WRITTEN TASK: Could you copy all the records below, substituting "Based on the screenshot" for every "Looking at the screenshot" and leaving everything else unchanged?

= = =

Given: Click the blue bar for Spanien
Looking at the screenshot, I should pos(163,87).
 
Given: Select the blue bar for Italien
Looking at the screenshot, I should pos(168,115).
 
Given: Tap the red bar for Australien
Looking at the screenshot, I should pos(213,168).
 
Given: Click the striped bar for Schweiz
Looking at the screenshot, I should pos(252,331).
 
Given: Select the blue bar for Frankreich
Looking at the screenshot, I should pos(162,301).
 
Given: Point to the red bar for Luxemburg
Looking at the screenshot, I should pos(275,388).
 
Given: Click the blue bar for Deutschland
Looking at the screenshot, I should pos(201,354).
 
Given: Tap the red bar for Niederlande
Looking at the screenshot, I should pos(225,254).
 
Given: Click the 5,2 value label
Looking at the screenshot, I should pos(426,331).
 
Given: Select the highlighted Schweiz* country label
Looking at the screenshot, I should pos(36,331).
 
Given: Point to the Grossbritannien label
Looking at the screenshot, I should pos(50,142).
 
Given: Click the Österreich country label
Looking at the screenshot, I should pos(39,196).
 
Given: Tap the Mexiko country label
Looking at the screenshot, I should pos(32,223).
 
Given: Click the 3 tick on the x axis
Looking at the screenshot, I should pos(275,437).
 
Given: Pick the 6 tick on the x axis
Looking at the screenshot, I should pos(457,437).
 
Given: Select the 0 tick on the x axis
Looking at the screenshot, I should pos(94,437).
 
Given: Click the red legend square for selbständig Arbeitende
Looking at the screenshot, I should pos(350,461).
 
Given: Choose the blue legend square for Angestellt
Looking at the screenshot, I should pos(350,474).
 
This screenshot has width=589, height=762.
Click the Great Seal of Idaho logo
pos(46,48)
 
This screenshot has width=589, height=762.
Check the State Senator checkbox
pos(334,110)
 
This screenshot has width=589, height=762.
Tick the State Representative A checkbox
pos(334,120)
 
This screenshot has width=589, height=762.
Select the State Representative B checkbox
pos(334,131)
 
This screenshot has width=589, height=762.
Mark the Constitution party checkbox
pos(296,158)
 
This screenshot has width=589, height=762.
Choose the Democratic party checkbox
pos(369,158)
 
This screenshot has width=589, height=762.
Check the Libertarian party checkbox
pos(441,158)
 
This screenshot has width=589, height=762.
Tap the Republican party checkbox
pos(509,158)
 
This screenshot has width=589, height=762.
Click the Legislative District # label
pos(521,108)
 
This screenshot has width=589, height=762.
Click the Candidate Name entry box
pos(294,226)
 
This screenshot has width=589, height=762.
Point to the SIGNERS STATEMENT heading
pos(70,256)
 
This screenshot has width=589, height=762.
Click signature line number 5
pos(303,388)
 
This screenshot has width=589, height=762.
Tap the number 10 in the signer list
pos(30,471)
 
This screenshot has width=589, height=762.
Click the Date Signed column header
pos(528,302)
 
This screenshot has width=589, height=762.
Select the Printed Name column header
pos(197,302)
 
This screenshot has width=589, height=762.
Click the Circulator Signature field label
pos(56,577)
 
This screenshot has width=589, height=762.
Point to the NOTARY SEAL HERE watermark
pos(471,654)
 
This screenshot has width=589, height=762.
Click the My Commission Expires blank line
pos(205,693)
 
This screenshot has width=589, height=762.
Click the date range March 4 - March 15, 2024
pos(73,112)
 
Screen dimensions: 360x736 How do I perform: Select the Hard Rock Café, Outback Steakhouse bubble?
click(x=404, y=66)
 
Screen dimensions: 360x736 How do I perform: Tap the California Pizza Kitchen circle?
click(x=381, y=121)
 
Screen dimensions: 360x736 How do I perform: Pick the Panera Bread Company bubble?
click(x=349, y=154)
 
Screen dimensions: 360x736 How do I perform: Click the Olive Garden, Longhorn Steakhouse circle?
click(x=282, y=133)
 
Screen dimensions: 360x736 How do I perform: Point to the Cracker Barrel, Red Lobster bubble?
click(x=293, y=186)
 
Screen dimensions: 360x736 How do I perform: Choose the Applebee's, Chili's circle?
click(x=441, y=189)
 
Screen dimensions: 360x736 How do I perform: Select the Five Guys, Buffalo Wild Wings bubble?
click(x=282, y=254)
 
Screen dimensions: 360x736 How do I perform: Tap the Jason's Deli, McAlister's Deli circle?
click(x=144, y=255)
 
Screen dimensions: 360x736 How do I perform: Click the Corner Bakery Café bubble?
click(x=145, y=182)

= = =

SOLUTION TO THE PROBLEM:
Given: Click the blue bar for Spanien
Based on the screenshot, I should pos(163,87).
 
Given: Select the blue bar for Italien
Based on the screenshot, I should pos(168,115).
 
Given: Tap the red bar for Australien
Based on the screenshot, I should pos(213,168).
 
Given: Click the striped bar for Schweiz
Based on the screenshot, I should pos(252,331).
 
Given: Select the blue bar for Frankreich
Based on the screenshot, I should pos(162,301).
 
Given: Point to the red bar for Luxemburg
Based on the screenshot, I should pos(275,388).
 
Given: Click the blue bar for Deutschland
Based on the screenshot, I should pos(201,354).
 
Given: Tap the red bar for Niederlande
Based on the screenshot, I should pos(225,254).
 
Given: Click the 5,2 value label
Based on the screenshot, I should pos(426,331).
 
Given: Select the highlighted Schweiz* country label
Based on the screenshot, I should pos(36,331).
 
Given: Point to the Grossbritannien label
Based on the screenshot, I should pos(50,142).
 
Given: Click the Österreich country label
Based on the screenshot, I should pos(39,196).
 
Given: Tap the Mexiko country label
Based on the screenshot, I should pos(32,223).
 
Given: Click the 3 tick on the x axis
Based on the screenshot, I should pos(275,437).
 
Given: Pick the 6 tick on the x axis
Based on the screenshot, I should pos(457,437).
 
Given: Select the 0 tick on the x axis
Based on the screenshot, I should pos(94,437).
 
Given: Click the red legend square for selbständig Arbeitende
Based on the screenshot, I should pos(350,461).
 
Given: Choose the blue legend square for Angestellt
Based on the screenshot, I should pos(350,474).
 
This screenshot has width=589, height=762.
Click the Great Seal of Idaho logo
pos(46,48)
 
This screenshot has width=589, height=762.
Check the State Senator checkbox
pos(334,110)
 
This screenshot has width=589, height=762.
Tick the State Representative A checkbox
pos(334,120)
 
This screenshot has width=589, height=762.
Select the State Representative B checkbox
pos(334,131)
 
This screenshot has width=589, height=762.
Mark the Constitution party checkbox
pos(296,158)
 
This screenshot has width=589, height=762.
Choose the Democratic party checkbox
pos(369,158)
 
This screenshot has width=589, height=762.
Check the Libertarian party checkbox
pos(441,158)
 
This screenshot has width=589, height=762.
Tap the Republican party checkbox
pos(509,158)
 
This screenshot has width=589, height=762.
Click the Legislative District # label
pos(521,108)
 
This screenshot has width=589, height=762.
Click the Candidate Name entry box
pos(294,226)
 
This screenshot has width=589, height=762.
Point to the SIGNERS STATEMENT heading
pos(70,256)
 
This screenshot has width=589, height=762.
Click signature line number 5
pos(303,388)
 
This screenshot has width=589, height=762.
Tap the number 10 in the signer list
pos(30,471)
 
This screenshot has width=589, height=762.
Click the Date Signed column header
pos(528,302)
 
This screenshot has width=589, height=762.
Select the Printed Name column header
pos(197,302)
 
This screenshot has width=589, height=762.
Click the Circulator Signature field label
pos(56,577)
 
This screenshot has width=589, height=762.
Point to the NOTARY SEAL HERE watermark
pos(471,654)
 
This screenshot has width=589, height=762.
Click the My Commission Expires blank line
pos(205,693)
 
This screenshot has width=589, height=762.
Click the date range March 4 - March 15, 2024
pos(73,112)
 
Screen dimensions: 360x736 How do I perform: Select the Hard Rock Café, Outback Steakhouse bubble?
click(x=404, y=66)
 
Screen dimensions: 360x736 How do I perform: Tap the California Pizza Kitchen circle?
click(x=381, y=121)
 
Screen dimensions: 360x736 How do I perform: Pick the Panera Bread Company bubble?
click(x=349, y=154)
 
Screen dimensions: 360x736 How do I perform: Click the Olive Garden, Longhorn Steakhouse circle?
click(x=282, y=133)
 
Screen dimensions: 360x736 How do I perform: Point to the Cracker Barrel, Red Lobster bubble?
click(x=293, y=186)
 
Screen dimensions: 360x736 How do I perform: Choose the Applebee's, Chili's circle?
click(x=441, y=189)
 
Screen dimensions: 360x736 How do I perform: Select the Five Guys, Buffalo Wild Wings bubble?
click(x=282, y=254)
 
Screen dimensions: 360x736 How do I perform: Tap the Jason's Deli, McAlister's Deli circle?
click(x=144, y=255)
 
Screen dimensions: 360x736 How do I perform: Click the Corner Bakery Café bubble?
click(x=145, y=182)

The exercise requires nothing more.